S.V. Ovsyankin – Ph.D. (Eng.), Academy of FSO of Russia
А.А. Proskurin – Ph.D. (Eng.), Academy of FSO of Russia
V.O. Yudin – Employee, Academy of FSO of Russia
S.U. Kostomarov – Employee, Academy of FSO of Russia
Taking into account the tendencies of optical transport networks development, i.e., permanent increasing of backbone data rates, and considering the long haul of communication links, it is obvious that the noise immunity of user traffic becomes critical. In these conditions the new generation codes come to application in addition to the classic FEC schemes of 40G optical systems. These codes give extra net coding gain while using relatively simple processing and allow data transfer rates beyond 100 Gbit/s. The classic OTN coding schemes are, first of all, Reed-Solomon code (ITU-T G.709 rec.) as well the cascade schemes based on BCH and RS (ITU-T G.975.1 rec.). Such codes using for redundancy data the relevant fields of optical transport units and for error correction – hard decision algorithms, are called HD-FEC. New generation codes, using OTU block entirely for encoding and soft decision algorithms for decoding, are called SD-FEC. This type of coding is not standardized and often is peculiar to specific equipment.

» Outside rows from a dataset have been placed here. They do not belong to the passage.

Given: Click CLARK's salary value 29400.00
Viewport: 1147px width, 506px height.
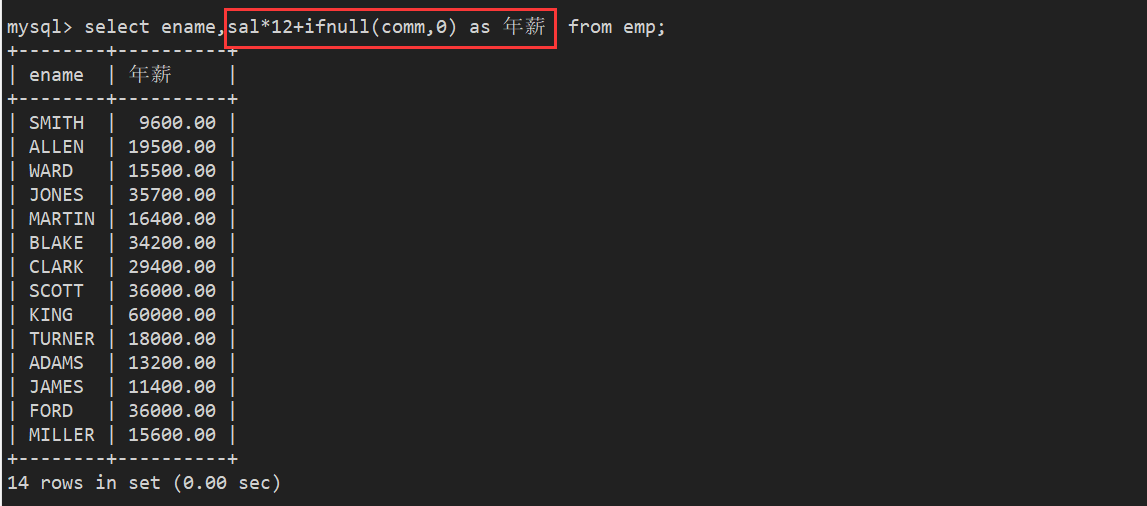Looking at the screenshot, I should [x=172, y=267].
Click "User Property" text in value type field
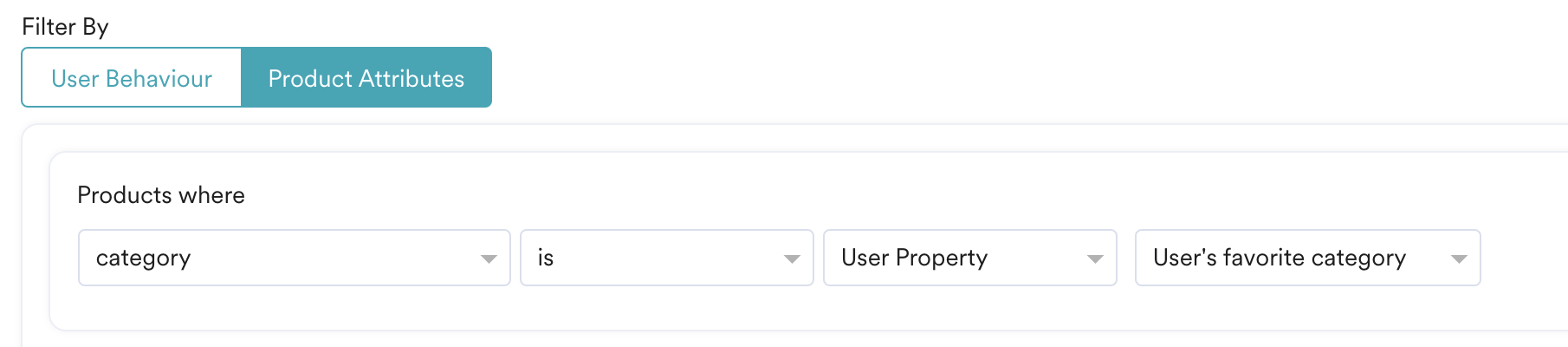Viewport: 1568px width, 347px height. [x=914, y=258]
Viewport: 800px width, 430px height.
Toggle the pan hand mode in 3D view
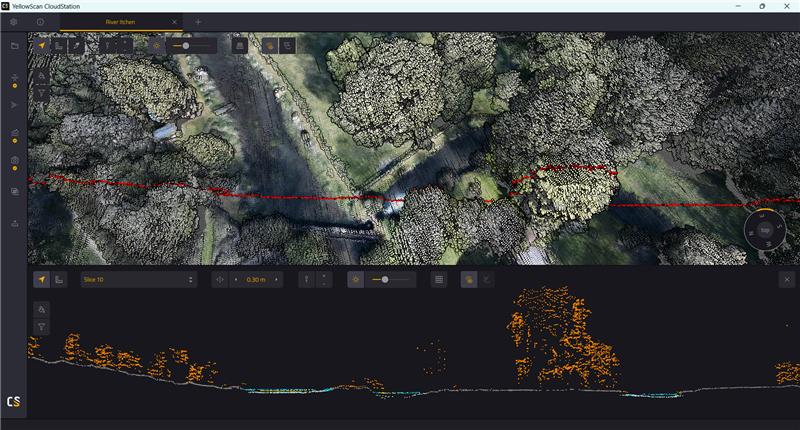[270, 46]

There are several reasons for application in OTN for data rates beyond 100 Gbit/s exactly such codes.
Firstly, such fiber optical systems utilize the transfer of phase modulated signals (usually also polarization divided). The application of phase modulation let demodulator compute the soft likelihood metrics.
Secondly, SD-FEC decoding algorithms are iterative, and the symbol metrics are become more precise every repetition. Repetitions are relatively simple and provide an assured transfer delay. Quantity of repetitions is regulated depending on channel rate and quality of service demands.

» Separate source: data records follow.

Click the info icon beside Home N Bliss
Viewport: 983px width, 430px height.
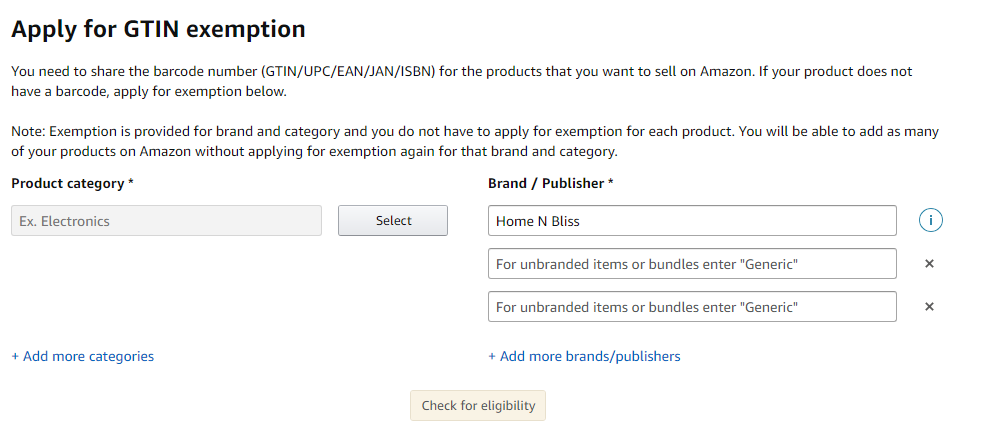(930, 221)
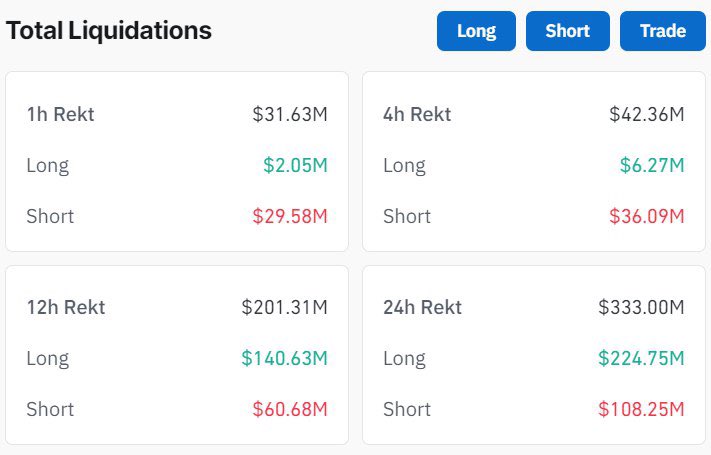Click the $108.25M short value
This screenshot has width=711, height=455.
tap(641, 409)
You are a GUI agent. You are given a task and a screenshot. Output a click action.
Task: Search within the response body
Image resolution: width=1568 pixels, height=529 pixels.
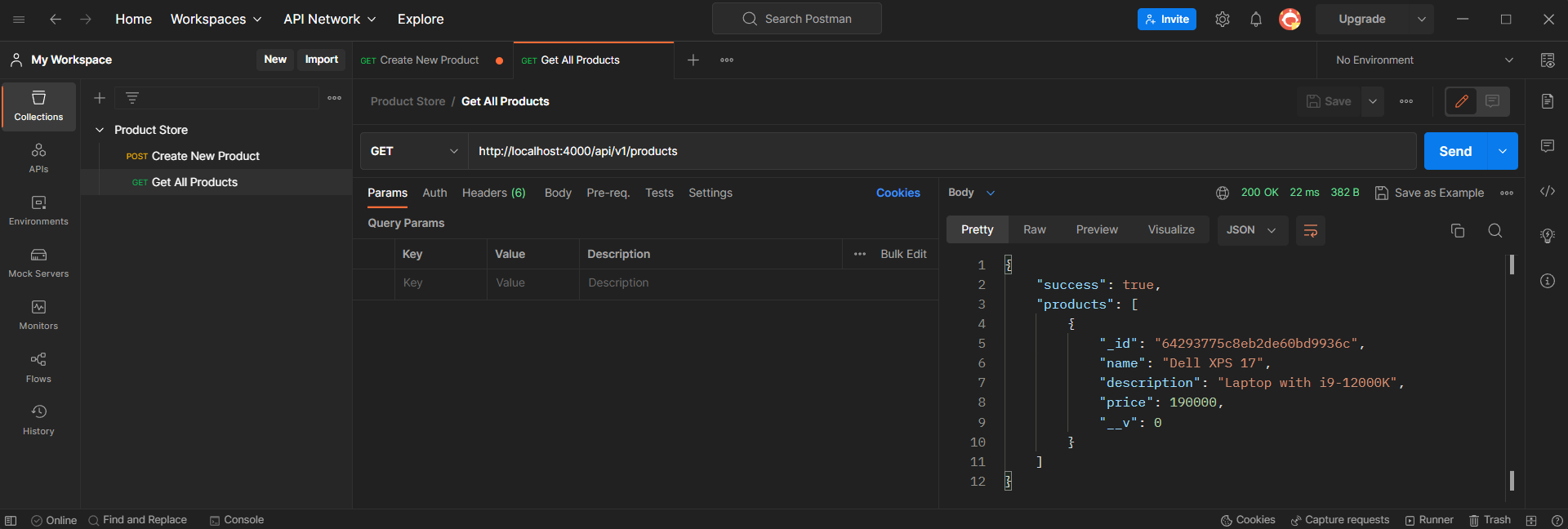click(1494, 230)
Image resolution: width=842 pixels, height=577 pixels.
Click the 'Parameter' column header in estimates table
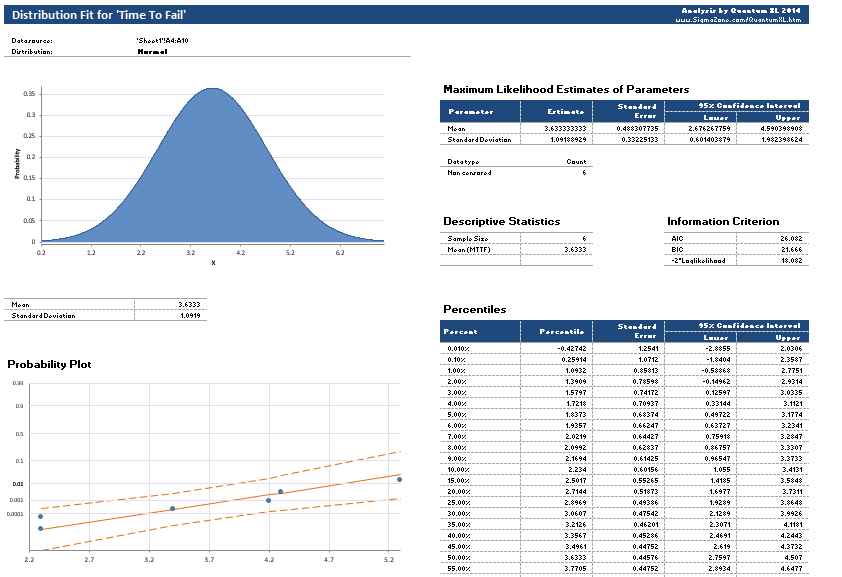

Thirdly, codes of such type (LDPC, for example) frequently have easy-to-realize (in FPGA and ASIC) structures: the repeated parts (so called «circulants») are presented in parity check matrix. These circulants permit to produce the parallel computations of intermediate results during one algorithm iteration, and also to save memory economically placing parity check equations. It is especially typical for quasi-cyclic LDPC codes.